- _Try it_
Set the data below down again, exactly, with every picture left out.

Segment Open

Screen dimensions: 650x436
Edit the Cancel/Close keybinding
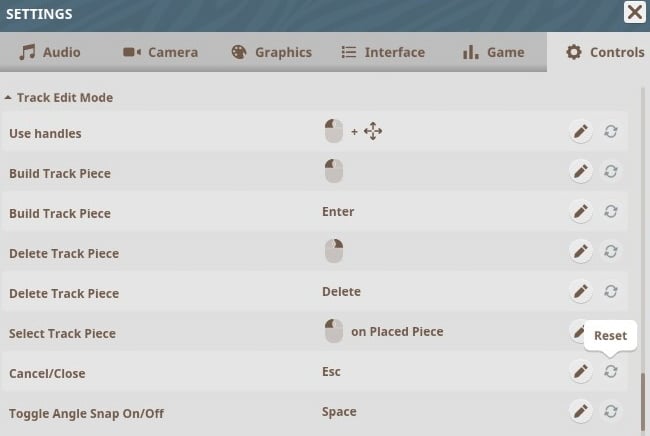(580, 372)
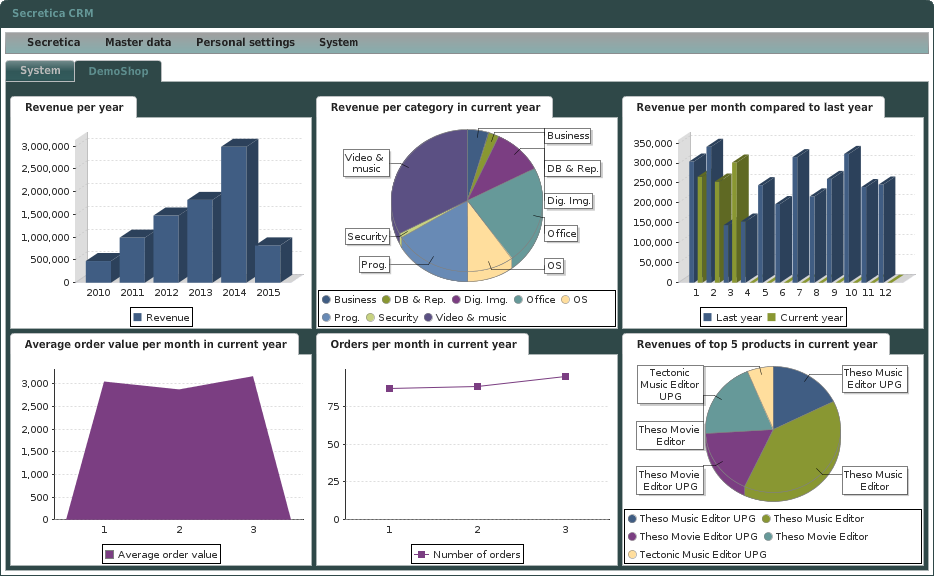934x576 pixels.
Task: Toggle the Theso Movie Editor UPG legend entry
Action: (631, 536)
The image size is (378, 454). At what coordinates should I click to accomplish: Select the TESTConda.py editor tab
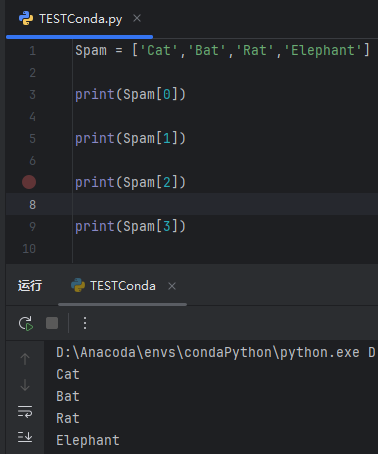pos(80,19)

Segment Closed

- _Written response_
Screen dimensions: 650x436
Edit the Cancel/Close keybinding
(580, 372)
934x576 pixels.
Task: Toggle the Theso Movie Editor UPG legend entry
Action: (631, 536)
The image size is (378, 454). At what coordinates should I click to accomplish: Select the TESTConda.py editor tab
pos(80,19)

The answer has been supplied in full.